/quick_floyd_warshall

Optimized Floyd-Warshall algorithm implementation

Primary LanguageC++GNU General Public License v3.0GPL-3.0

quick_floyd_warshall

A highly-tuned C++ implementation of the Floyd-Warshall algorithm for the APSP(All Pairs Shortest Path) problem.
This library is targeted to modern(roughly after 2010) x86-64 machines.
A major part of the speedup is based on the paper below:
J. S. Park, M. Penner and V. K. Prasanna, "Optimizing graph algorithms for improved cache performance," in IEEE Transactions on Parallel and Distributed Systems, vol. 15, no. 9, pp. 769-782, Sept. 2004, doi: 10.1109/TPDS.2004.44.

Usage

Include quick_floyd_warshall/qfw.h and write

quick_floyd_warshall::floyd_warshall<InstSet::AVX2, int64_t, 0>::run(n, matrix, matrix);

when n is the number of vertices in the graph and matrix is a n * n array of int64_t where matrix[i * n + j] is the weight of the edge connecting vertex i and vertex j.
If there is no edge, you should put quick_floyd_warshall::floyd_warshall<InstSet::AVX2, int64_t, 0>::INF instead.
You can change AVX2 to DEFAULT(no SIMD), SSE4_2 (SSE4.2), or AVX512 according to what SIMD instruction set you want to use.
You have to add the corresponding target options(-msse4.2, -mavx2, -mavx512f, and/or -mavx512bw) when compiling your code.
You can also change int64_t to int16_t or int32_t.
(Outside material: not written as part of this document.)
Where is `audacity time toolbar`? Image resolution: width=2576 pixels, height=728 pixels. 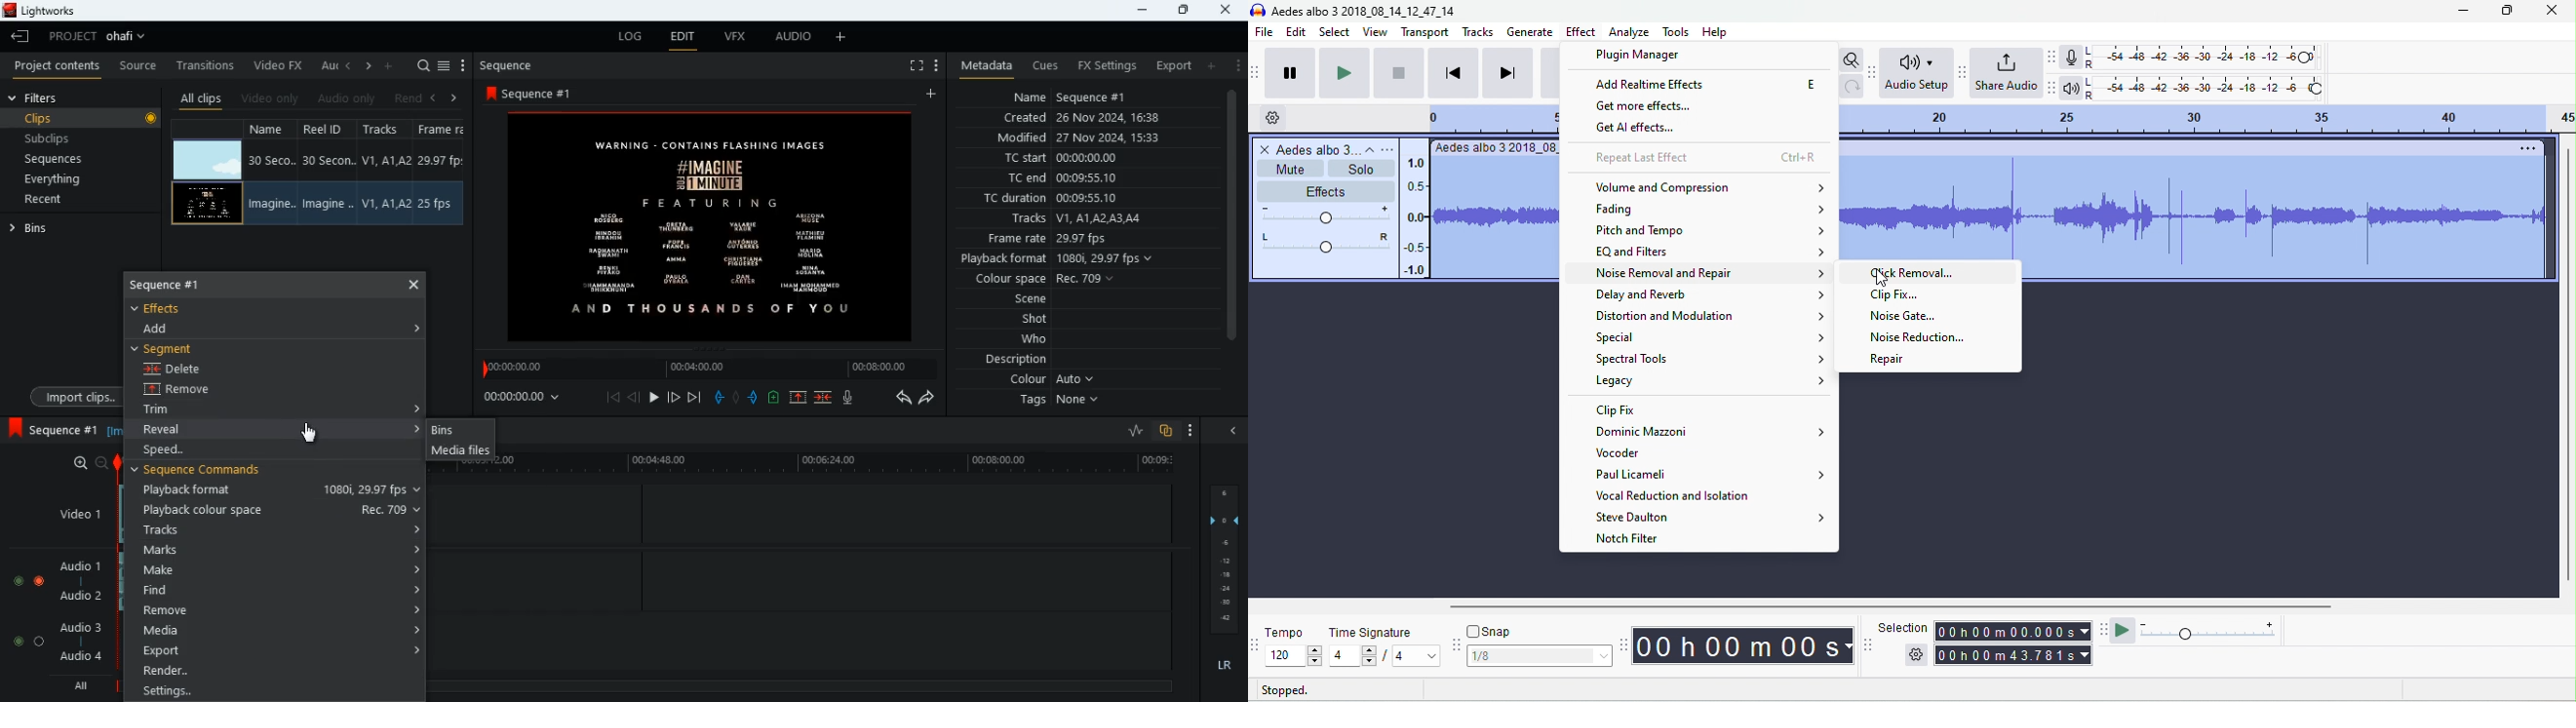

Choose this type so that (n - 1) * max{abs(weight)} is less than half of the maximum value in the type.
The last template parameter is unroll_type and should be an integer between 0 and 3. This affects the performance, but it depends on other parameters and the environment which one is the fastet.
Negative edge cost is allowed, but negative cycle is not yet supported.
For more detailed specification, see document.md.

Example benchmarks

Results of benchmarks on my PC as a reference(conditions below)

  • Intel Core i5-10600k
  • Arch Linux live
  • GCC 12.1.0
  • -O3 -funroll-loops
  • symmetric = false
  • average of 5 runs

T = int64_t

N Naive inst_set = DEFAULT, unroll_type = 0 inst_set = AVX2, unroll_type = 3
512 54.6 ms 43.3 ms 10.7 ms
1024 469 ms 296 ms 86.9 ms
1536 2190 ms 932 ms 294 ms
2048 5320 ms 2127 ms 697 ms

T = int32_t

N Naive inst_set = DEFAULT, unroll_type = 0 inst_set = AVX2, unroll_type = 3
512 45.3 ms 42.5 ms 3.17 ms
1024 368 ms 290 ms 24.0 ms
1536 1300 ms 907 ms 79.4 ms
2048 3630 ms 2060 ms 186 ms

License

You can use the code under the terms of the GNU General Public License GPL v3 or under the terms of any later revisions of the GPL. Refer to the provided LICENSE file for further information.